In just a few years, new computer users won’t be able to remember the days when data was stored on spinning magnetic disks. The conventional hard drive will be about as relevant as an 8-track outside of mass storage. But the march of progress does require some unexpected adaptations, and newer and ever-faster solid-state drives might need a little extra help to hit those speeds. According to a blog post from SSD controller manufacturer Phison, that help will come in the form of active cooling.
In layman’s terms, that means a dedicated fan for your NVMe storage drive (or whatever new standard comes after the PCIe gen 5 drives). “I would expect to see heatsinks for [PCIe] Gen5,” says Sebastien Jean, Phison’s CTO. And indeed, performance M.2 drives already come with some beefy heat spreaders and heatsinks, and you can add even bigger ones via the aftermarket if you’re concerned about heat dissipation.
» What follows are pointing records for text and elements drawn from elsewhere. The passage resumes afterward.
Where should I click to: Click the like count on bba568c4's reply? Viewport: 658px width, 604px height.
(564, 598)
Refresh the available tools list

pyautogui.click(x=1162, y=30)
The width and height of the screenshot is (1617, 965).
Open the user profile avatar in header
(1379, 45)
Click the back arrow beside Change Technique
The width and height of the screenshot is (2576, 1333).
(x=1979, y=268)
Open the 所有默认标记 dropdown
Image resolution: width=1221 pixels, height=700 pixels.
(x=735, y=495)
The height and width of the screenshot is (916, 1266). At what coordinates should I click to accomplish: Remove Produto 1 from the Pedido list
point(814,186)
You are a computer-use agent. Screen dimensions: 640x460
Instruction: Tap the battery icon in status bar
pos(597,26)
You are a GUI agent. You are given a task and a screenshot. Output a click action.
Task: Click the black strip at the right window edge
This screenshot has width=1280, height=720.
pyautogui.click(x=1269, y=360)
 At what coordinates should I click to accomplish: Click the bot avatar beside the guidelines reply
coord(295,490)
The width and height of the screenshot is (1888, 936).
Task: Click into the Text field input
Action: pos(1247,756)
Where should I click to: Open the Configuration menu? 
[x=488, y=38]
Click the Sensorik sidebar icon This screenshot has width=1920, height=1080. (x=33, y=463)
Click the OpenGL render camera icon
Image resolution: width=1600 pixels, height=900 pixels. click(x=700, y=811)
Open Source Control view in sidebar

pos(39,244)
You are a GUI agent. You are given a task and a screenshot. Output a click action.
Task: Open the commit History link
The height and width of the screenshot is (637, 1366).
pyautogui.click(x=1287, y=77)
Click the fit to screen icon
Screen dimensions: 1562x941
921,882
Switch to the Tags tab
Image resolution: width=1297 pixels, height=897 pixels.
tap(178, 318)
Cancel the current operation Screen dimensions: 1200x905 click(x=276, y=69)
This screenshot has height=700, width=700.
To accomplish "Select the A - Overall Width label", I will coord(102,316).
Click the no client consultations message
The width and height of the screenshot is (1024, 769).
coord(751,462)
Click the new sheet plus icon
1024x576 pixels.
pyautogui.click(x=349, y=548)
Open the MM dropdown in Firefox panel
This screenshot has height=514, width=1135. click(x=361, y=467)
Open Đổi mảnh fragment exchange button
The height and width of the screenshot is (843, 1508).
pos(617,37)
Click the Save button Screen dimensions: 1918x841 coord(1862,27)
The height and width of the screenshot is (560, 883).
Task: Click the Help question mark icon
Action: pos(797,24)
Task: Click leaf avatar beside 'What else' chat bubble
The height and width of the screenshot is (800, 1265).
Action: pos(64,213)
There are even a few designs available with heat pipes and tiny fans, which look like miniature CPU coolers. “But eventually we’ll need to have a fan that’s pushing air right over the heatsink, too,” he continued, suggesting the go-to cooling solution that’s been used for CPUs and GPUs for decades.
The issue arising is that those lightning-fast data read and write speeds require more complex memory and controllers, which require more electricity and thus more heat. Temperature sensors attached to NAND memory begin to throttle down performance if they detect excess heat, eventually shutting down completely to prevent data loss. And the storage drive itself isn’t the only problem. A lack of proper ventilation plus proximity to high-heat components like the GPU could exacerbate issues with a drive that doesn’t have an adequate cooling solution. Laptops, server blades, and other designs with space constraints require extra engineering to work around these issues.
How hot is too hot? According to Jean, about 50 degrees Celsius (122 Fahrenheit). After that performance will begin to degrade, with the NAND storage hitting potential failure and shutdown at 80° C (176° F). Future advances in controller technology and connection standards might alleviate the issue without the need for a huge heatsink or dedicated fan. But if you’re looking to hit the best storage speed possible with PCIe Gen5, you might want to leave a little room above your M.2 slots.